BOMB’s annual fundraiser is, to my mind, one of the best parties of the year. It’s one part gala, one part intimate family gathering—for the second year running, I left the evening more alive than I entered. This year, it was the introduction to the great choreographer Trisha Brown that most moved me. After listening to the toasts in her honor, and watching the short clip from her “Roof and Fire” piece, I set out to find more of her work. It takes patience to sit with this haunting, soundless video recording of her piece “Accumulation,” but that patience will be rewarded tenfold.
—Uzoamaka Maduka
“You do not necessarily cement friendship with loyalty. You are a good talker, but you do tend to chatter. When crossed, you can be traitorous and may even turn informer.
—Jonathon Kyle Sturgeon
Last night, I was trying to work out the correct way to discuss the syntax of lifestyle photography blogs. Should we borrow from graphic novels? Is this photo a panel, the gap between posts the gutter? The blog this photo was drawn from, Wolves&Bucks, is quite simple, but it’s a pleasure to watch character slowly emerge over an endless stream of master shots, to watch aesthetic choices—a certain color scheme, a certain camera angle—accumulate into first-person narration.
—Alyssa Loh
“If Kafka had been a woman. If Rilke had been a Jewish Brazilian born in the Ukraine. If Rimbaud had been a mother, if he had reached the age of fifty. If Heidegger had been able to stop being German.”
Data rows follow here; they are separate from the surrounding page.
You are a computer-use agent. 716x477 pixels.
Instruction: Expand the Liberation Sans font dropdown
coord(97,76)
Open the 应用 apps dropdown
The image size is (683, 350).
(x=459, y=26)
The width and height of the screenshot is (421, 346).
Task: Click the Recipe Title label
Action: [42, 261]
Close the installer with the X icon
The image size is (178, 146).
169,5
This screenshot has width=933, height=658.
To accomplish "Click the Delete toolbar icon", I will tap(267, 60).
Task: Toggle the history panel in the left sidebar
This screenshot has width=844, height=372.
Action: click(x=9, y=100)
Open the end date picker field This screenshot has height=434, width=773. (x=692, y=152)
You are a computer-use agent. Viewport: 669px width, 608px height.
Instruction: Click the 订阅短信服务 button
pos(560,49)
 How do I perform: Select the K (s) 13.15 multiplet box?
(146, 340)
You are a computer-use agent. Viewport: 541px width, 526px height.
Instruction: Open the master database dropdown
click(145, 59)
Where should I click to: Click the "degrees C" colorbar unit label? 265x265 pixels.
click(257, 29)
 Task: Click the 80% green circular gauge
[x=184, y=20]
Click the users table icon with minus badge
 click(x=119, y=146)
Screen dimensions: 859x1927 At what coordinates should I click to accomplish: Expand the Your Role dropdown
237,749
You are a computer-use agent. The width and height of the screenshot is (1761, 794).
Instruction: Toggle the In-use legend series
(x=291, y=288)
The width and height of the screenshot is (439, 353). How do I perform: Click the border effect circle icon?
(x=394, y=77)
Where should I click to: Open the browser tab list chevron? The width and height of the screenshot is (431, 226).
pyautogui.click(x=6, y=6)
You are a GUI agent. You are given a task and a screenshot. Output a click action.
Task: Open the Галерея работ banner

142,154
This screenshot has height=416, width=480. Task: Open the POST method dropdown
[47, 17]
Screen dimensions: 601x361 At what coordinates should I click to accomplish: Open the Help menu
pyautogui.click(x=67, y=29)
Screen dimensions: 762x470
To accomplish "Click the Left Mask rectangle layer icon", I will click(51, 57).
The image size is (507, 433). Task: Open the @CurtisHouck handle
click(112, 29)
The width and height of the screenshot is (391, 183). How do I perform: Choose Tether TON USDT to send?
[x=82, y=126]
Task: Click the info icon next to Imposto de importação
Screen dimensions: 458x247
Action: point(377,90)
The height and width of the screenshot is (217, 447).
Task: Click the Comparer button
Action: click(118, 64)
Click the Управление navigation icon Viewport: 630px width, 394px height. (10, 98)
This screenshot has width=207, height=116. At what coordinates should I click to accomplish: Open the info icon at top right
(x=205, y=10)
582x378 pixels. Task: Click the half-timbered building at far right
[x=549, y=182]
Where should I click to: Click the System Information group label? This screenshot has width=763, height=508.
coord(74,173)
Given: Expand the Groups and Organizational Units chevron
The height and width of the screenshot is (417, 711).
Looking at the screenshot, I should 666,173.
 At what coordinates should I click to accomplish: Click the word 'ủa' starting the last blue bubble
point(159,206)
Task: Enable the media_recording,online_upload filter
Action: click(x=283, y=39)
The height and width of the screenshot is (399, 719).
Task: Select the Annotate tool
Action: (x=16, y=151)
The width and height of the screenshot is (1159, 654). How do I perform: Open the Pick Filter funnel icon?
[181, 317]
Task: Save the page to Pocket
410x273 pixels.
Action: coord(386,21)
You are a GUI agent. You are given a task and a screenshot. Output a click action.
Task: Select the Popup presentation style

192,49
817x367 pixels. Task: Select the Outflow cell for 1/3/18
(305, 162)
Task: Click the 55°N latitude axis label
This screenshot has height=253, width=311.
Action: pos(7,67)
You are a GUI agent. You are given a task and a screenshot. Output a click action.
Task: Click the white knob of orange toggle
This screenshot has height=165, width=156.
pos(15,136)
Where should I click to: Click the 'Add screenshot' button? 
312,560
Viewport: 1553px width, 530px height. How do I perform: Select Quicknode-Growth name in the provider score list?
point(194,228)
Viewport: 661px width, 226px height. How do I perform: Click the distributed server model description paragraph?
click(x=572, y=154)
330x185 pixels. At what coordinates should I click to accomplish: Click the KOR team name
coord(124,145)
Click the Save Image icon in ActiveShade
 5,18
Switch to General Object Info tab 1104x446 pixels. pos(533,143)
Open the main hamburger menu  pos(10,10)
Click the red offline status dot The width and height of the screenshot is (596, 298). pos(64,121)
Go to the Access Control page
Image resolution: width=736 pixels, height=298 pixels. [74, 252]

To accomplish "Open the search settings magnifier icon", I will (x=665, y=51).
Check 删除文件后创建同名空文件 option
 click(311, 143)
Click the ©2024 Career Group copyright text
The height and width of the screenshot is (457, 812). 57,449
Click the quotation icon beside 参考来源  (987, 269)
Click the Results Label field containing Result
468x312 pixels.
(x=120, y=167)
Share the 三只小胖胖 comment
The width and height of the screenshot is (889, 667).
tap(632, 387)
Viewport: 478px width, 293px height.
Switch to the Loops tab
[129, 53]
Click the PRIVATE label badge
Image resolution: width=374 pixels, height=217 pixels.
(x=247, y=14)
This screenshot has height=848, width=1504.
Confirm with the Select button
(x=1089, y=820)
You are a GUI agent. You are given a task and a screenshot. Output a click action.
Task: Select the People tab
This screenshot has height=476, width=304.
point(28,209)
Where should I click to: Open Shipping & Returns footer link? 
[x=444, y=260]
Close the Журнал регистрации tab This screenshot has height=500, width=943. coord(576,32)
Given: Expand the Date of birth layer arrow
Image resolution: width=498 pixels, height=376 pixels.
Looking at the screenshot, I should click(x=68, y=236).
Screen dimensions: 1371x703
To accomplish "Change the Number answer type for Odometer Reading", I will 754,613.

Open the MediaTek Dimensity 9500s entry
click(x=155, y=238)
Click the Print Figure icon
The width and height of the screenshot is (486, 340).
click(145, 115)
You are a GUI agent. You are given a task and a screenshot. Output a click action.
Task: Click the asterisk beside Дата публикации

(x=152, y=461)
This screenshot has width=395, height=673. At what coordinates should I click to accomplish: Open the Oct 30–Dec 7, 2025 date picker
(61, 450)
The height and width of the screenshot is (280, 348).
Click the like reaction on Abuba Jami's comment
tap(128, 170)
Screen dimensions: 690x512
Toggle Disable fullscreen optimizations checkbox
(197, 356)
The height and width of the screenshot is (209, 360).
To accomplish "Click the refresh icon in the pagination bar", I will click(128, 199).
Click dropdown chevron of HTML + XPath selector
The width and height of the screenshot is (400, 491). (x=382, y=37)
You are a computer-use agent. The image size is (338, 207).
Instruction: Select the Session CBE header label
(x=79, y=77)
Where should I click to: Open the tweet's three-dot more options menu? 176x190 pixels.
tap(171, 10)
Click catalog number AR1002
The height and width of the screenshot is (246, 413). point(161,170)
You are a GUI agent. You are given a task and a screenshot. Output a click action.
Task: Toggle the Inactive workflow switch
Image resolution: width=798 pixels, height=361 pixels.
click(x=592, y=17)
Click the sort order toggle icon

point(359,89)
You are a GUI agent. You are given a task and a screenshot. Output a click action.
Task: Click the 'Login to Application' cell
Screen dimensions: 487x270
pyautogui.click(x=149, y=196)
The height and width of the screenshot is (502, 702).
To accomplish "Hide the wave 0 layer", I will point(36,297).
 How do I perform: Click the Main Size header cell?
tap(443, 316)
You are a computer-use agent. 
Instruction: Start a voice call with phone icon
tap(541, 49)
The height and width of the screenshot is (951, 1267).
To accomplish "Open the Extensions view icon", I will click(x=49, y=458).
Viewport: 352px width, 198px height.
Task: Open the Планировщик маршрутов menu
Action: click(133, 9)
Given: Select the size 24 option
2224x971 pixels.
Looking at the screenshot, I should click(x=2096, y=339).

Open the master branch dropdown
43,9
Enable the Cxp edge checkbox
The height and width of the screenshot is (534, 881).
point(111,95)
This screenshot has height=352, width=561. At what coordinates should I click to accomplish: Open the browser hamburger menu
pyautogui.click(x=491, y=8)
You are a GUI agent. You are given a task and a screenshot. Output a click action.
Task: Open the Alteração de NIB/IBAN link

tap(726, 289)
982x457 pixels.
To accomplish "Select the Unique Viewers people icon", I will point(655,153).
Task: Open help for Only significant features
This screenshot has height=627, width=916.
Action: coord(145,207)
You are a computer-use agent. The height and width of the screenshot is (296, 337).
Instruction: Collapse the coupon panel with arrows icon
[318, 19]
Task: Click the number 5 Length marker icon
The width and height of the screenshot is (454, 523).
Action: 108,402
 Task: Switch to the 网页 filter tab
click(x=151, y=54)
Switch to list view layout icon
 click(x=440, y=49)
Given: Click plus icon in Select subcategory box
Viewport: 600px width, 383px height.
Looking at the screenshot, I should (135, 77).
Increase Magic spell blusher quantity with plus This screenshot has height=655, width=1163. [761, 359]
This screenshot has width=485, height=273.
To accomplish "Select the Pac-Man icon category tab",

—Hélène Cixous, on Clarice Lispector
Although Clarice Lispector’s first novel, Near to the Wild Heart does invoke a litany of modernist authors, it is an altogether fresh and distinct work, even seventy years after its publication. Lispector probes the past with a figurative, unorthodox voice. The novel moves from subject to subject in seamless buoyancy, as Joana ponders God, marriage, childhood, and philosophy. At a young age, Joana is isolated by her intelligence and mature imagination. She is a woman who is plagued by the fact that she absorbs almost too much of life. She is overcome with an “incomprehension of herself.” Although to me, these realizations make it that much clearer that she is more in touch with herself than the rest of us. In the midst of this psychological vertigo, Joana tries to understand and reconcile a traumatic, orphaned childhood, an unconventional relationship with her teacher, and an unfulfilling marriage to an unfaithful man.
There are great insights about beginning new relationships and losing solitary time: “Now all her time was devoted to him and she felt that any minutes she could call her own had been conceded, broken into little ice cubes which she must swallow quickly before they melted.
I am relieved by the end to conclude alongside Joana that we have limits—that perhaps our capacity to enjoy life is greater than our capacity to understand life. Reading Near to the Wild Heart can be exhausting in its hypersensitivity, but there are nuggets of beauty and wisdom on every page. It is no wonder she was nicknamed “Hurricane Clarice.”